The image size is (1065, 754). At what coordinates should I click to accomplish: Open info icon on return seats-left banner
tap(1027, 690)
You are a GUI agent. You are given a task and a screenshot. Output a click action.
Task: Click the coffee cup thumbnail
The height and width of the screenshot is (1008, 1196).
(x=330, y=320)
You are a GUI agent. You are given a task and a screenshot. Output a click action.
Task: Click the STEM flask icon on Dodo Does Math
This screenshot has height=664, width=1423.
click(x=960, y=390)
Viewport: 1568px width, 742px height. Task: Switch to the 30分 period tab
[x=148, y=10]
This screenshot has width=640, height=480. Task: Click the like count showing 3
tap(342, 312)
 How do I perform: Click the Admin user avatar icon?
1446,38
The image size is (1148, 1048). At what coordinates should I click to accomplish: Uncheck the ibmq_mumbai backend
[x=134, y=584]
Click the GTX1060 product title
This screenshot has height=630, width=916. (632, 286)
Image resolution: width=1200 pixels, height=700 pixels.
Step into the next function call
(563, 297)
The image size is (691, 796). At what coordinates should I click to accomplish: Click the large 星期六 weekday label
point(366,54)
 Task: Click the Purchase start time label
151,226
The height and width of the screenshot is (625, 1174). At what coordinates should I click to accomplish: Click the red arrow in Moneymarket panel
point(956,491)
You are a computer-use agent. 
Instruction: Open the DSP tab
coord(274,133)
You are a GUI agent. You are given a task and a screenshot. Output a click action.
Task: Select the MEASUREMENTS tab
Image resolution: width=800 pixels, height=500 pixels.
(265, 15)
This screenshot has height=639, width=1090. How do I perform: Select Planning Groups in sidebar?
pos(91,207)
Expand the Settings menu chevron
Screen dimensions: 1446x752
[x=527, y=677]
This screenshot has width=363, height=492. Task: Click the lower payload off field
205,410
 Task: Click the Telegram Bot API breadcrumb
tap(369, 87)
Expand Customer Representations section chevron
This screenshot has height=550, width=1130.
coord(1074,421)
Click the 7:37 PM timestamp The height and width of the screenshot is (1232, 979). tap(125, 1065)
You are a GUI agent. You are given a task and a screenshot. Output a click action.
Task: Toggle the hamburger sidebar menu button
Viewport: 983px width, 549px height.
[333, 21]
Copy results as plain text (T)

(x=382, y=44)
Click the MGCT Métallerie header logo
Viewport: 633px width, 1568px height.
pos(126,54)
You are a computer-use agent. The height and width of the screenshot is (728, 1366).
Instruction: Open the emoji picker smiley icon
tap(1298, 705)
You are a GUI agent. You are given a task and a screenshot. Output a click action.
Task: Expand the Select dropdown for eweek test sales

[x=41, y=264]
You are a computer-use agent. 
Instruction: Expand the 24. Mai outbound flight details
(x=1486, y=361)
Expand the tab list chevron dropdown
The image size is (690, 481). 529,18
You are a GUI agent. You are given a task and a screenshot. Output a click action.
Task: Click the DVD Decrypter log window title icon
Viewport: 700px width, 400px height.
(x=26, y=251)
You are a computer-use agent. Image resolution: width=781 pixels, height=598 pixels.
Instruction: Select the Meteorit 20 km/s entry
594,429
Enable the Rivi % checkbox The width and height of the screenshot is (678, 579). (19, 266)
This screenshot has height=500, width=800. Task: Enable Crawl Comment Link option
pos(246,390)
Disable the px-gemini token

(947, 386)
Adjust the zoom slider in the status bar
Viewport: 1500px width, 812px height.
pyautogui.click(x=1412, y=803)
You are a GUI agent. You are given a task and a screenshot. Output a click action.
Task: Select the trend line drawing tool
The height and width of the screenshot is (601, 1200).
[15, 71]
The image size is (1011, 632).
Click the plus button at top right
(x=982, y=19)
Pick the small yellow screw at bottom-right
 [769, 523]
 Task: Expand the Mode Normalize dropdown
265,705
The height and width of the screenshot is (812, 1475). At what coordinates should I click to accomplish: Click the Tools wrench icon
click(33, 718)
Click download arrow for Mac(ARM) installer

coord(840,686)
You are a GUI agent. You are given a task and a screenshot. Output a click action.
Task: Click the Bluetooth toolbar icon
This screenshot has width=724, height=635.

****

Restate the data word for word, leaving nothing out.

The image size is (1065, 754). At what coordinates should I click to accomplish: Open info icon on return seats-left banner
tap(1027, 690)
You are a GUI agent. You are given a task and a screenshot. Output a click action.
Task: Click the coffee cup thumbnail
The height and width of the screenshot is (1008, 1196).
(x=330, y=320)
You are a GUI agent. You are given a task and a screenshot. Output a click action.
Task: Click the STEM flask icon on Dodo Does Math
This screenshot has height=664, width=1423.
click(x=960, y=390)
Viewport: 1568px width, 742px height. Task: Switch to the 30分 period tab
[x=148, y=10]
This screenshot has width=640, height=480. Task: Click the like count showing 3
tap(342, 312)
 How do I perform: Click the Admin user avatar icon?
1446,38
The image size is (1148, 1048). At what coordinates should I click to accomplish: Uncheck the ibmq_mumbai backend
[x=134, y=584]
Click the GTX1060 product title
This screenshot has height=630, width=916. (632, 286)
Image resolution: width=1200 pixels, height=700 pixels.
Step into the next function call
(563, 297)
The image size is (691, 796). At what coordinates should I click to accomplish: Click the large 星期六 weekday label
point(366,54)
 Task: Click the Purchase start time label
151,226
The height and width of the screenshot is (625, 1174). At what coordinates should I click to accomplish: Click the red arrow in Moneymarket panel
point(956,491)
You are a computer-use agent. 
Instruction: Open the DSP tab
coord(274,133)
You are a GUI agent. You are given a task and a screenshot. Output a click action.
Task: Select the MEASUREMENTS tab
Image resolution: width=800 pixels, height=500 pixels.
(265, 15)
This screenshot has height=639, width=1090. How do I perform: Select Planning Groups in sidebar?
pos(91,207)
Expand the Settings menu chevron
Screen dimensions: 1446x752
[x=527, y=677]
This screenshot has width=363, height=492. Task: Click the lower payload off field
205,410
 Task: Click the Telegram Bot API breadcrumb
tap(369, 87)
Expand Customer Representations section chevron
This screenshot has height=550, width=1130.
coord(1074,421)
Click the 7:37 PM timestamp The height and width of the screenshot is (1232, 979). tap(125, 1065)
You are a GUI agent. You are given a task and a screenshot. Output a click action.
Task: Toggle the hamburger sidebar menu button
Viewport: 983px width, 549px height.
[333, 21]
Copy results as plain text (T)

(x=382, y=44)
Click the MGCT Métallerie header logo
Viewport: 633px width, 1568px height.
pos(126,54)
You are a computer-use agent. The height and width of the screenshot is (728, 1366).
Instruction: Open the emoji picker smiley icon
tap(1298, 705)
You are a GUI agent. You are given a task and a screenshot. Output a click action.
Task: Expand the Select dropdown for eweek test sales

[x=41, y=264]
You are a computer-use agent. 
Instruction: Expand the 24. Mai outbound flight details
(x=1486, y=361)
Expand the tab list chevron dropdown
The image size is (690, 481). 529,18
You are a GUI agent. You are given a task and a screenshot. Output a click action.
Task: Click the DVD Decrypter log window title icon
Viewport: 700px width, 400px height.
(x=26, y=251)
You are a computer-use agent. Image resolution: width=781 pixels, height=598 pixels.
Instruction: Select the Meteorit 20 km/s entry
594,429
Enable the Rivi % checkbox The width and height of the screenshot is (678, 579). (19, 266)
This screenshot has height=500, width=800. Task: Enable Crawl Comment Link option
pos(246,390)
Disable the px-gemini token

(947, 386)
Adjust the zoom slider in the status bar
Viewport: 1500px width, 812px height.
pyautogui.click(x=1412, y=803)
You are a GUI agent. You are given a task and a screenshot. Output a click action.
Task: Select the trend line drawing tool
The height and width of the screenshot is (601, 1200).
[15, 71]
The image size is (1011, 632).
Click the plus button at top right
(x=982, y=19)
Pick the small yellow screw at bottom-right
 [769, 523]
 Task: Expand the Mode Normalize dropdown
265,705
The height and width of the screenshot is (812, 1475). At what coordinates should I click to accomplish: Click the Tools wrench icon
click(33, 718)
Click download arrow for Mac(ARM) installer

coord(840,686)
You are a GUI agent. You are given a task and a screenshot. Output a click action.
Task: Click the Bluetooth toolbar icon
This screenshot has width=724, height=635.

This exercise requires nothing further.